Antonio Barijho

Personal information
- Full name: Antonio Daniel Barijho
- Date of birth: March 18, 1977 (age 48)
- Place of birth: Buenos Aires, Argentina
- Height: 1.82 m (6 ft 0 in)
- Position(s): Striker

Team information
- Current team: Boca Juniors (youth coach)

Senior career*
- Years: Team / Apps / (Gls)
- 1993–1998: Huracán / 65 / (12)
- 1998–2002: Boca Juniors / 60 / (22)
- 2002–2003: Grasshopper / 22 / (12)
- 2003–2004: Boca Juniors / 4 / (1)
- 2004: Saturn Moscow / 6 / (1)
- 2005: Banfield / 5 / (1)
- 2005: Barcelona SC / 12 / (3)
- 2006: Banfield / 9 / (2)
- 2006: Independiente / 2 / (0)
- 2007–2008: Huracán / 27 / (4)
- 2009: Deportivo Merlo / 3 / (0)

Managerial career
- 2013–2014: Peñarol Argentino (youth)
- 2015–2018: Huracán (youth)
- 2019–: Boca Juniors (youth)

= Antonio Barijho =

Argentine footballer (born 1977)

Antonio Daniel Barijho (born 18 March 1977 in Buenos Aires) is a former Argentine football striker.

==Club career==
Barijho started his career with Huracán in 1992, he left the club in 1998 and returned in 2007.

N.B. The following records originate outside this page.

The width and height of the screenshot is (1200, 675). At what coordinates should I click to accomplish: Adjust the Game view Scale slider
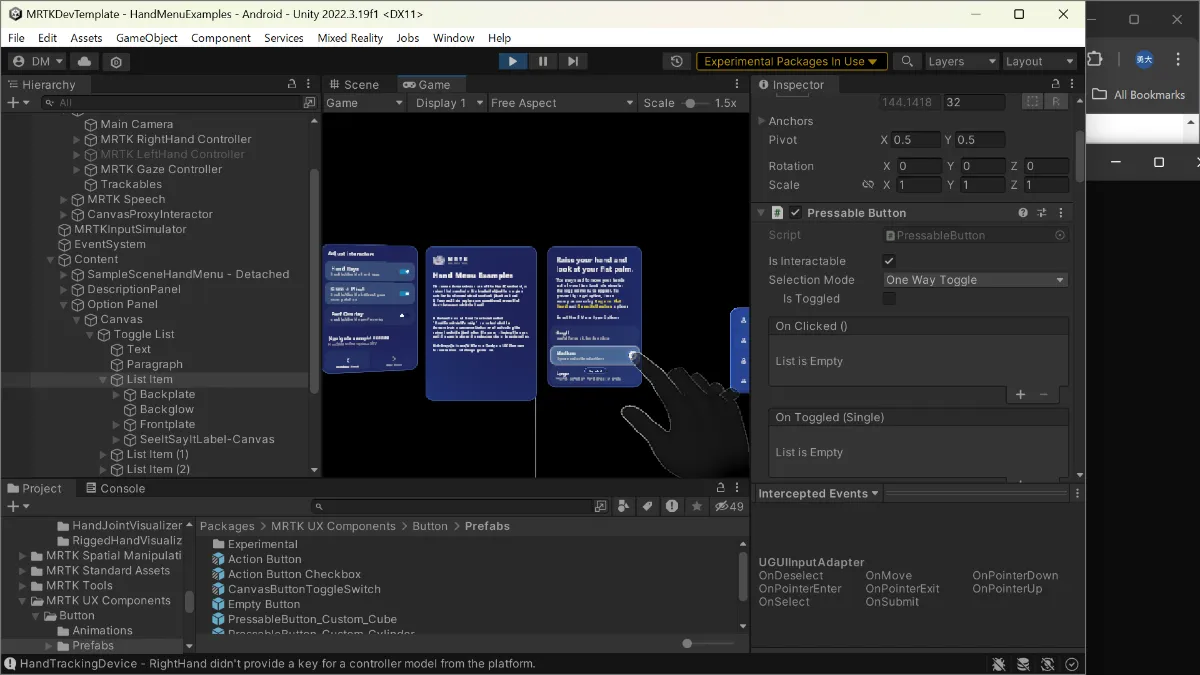pyautogui.click(x=690, y=103)
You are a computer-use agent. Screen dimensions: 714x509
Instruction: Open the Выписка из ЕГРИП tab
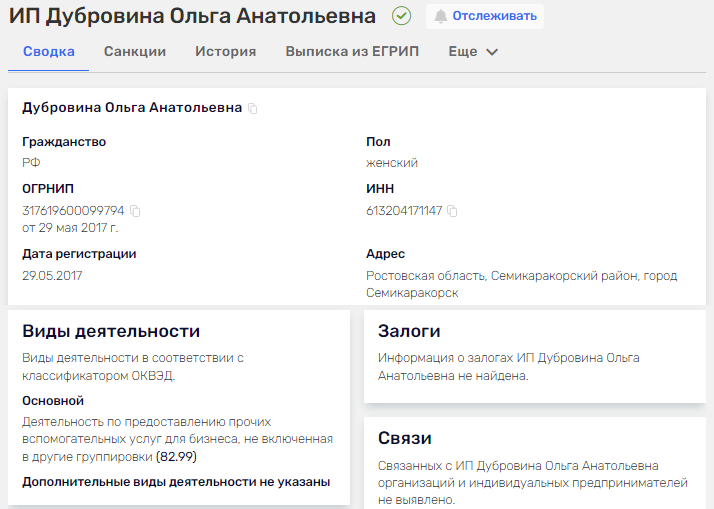click(x=352, y=52)
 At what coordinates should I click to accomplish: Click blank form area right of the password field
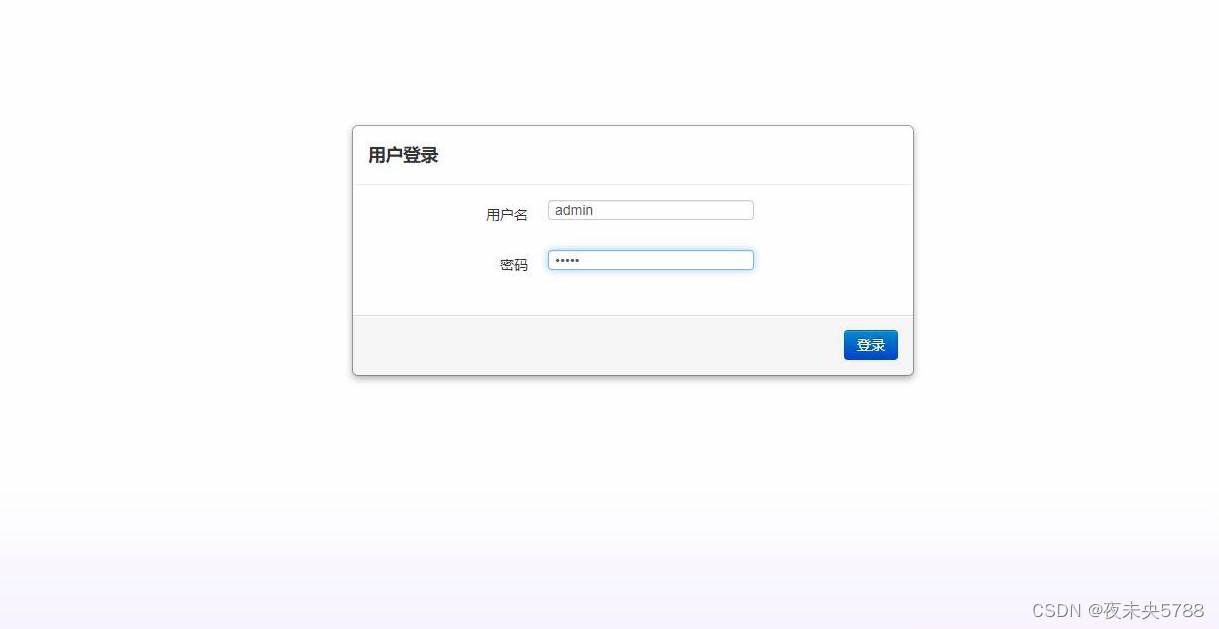(x=832, y=260)
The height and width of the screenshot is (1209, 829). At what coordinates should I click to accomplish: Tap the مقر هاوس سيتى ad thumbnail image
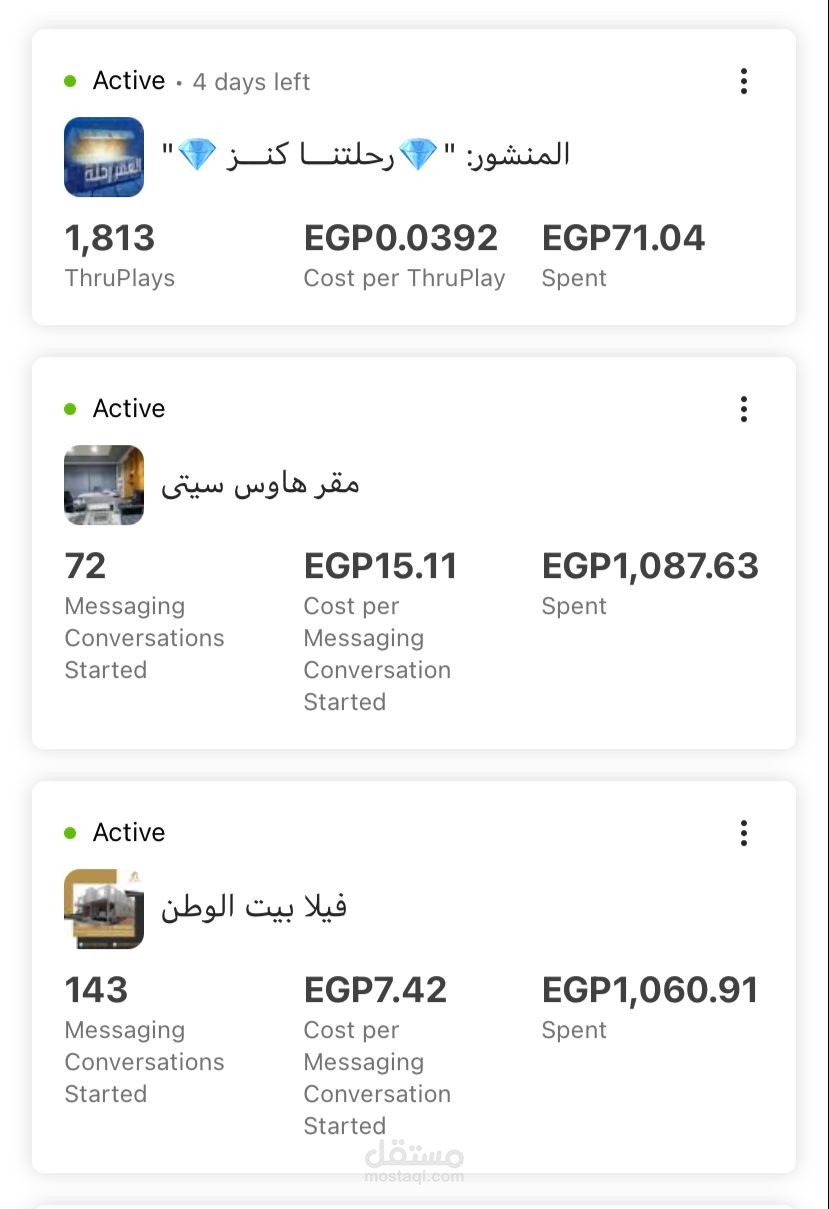click(x=104, y=485)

The most successful part of his career was his first spell with Boca Juniors between 1998 and 2002 where he won six major titles, including two Copa Libertadores and three Primera División Argentina titles.

In 2002, he moved to Switzerland to play for Grasshopper Club Zürich in Switzerland where he was part of the 2002-2003 Swiss Super League winning squad. At the end of the season he returned to Boca and won one further league title. he played a total of 102 games for Boca in all competitions scoring 45 goals.

Nicknamed "Chipi", Barijho has also played football for Banfield and Independiente in Argentina, FC Saturn Moscow Oblast in Russia and Barcelona SC in Ecuador.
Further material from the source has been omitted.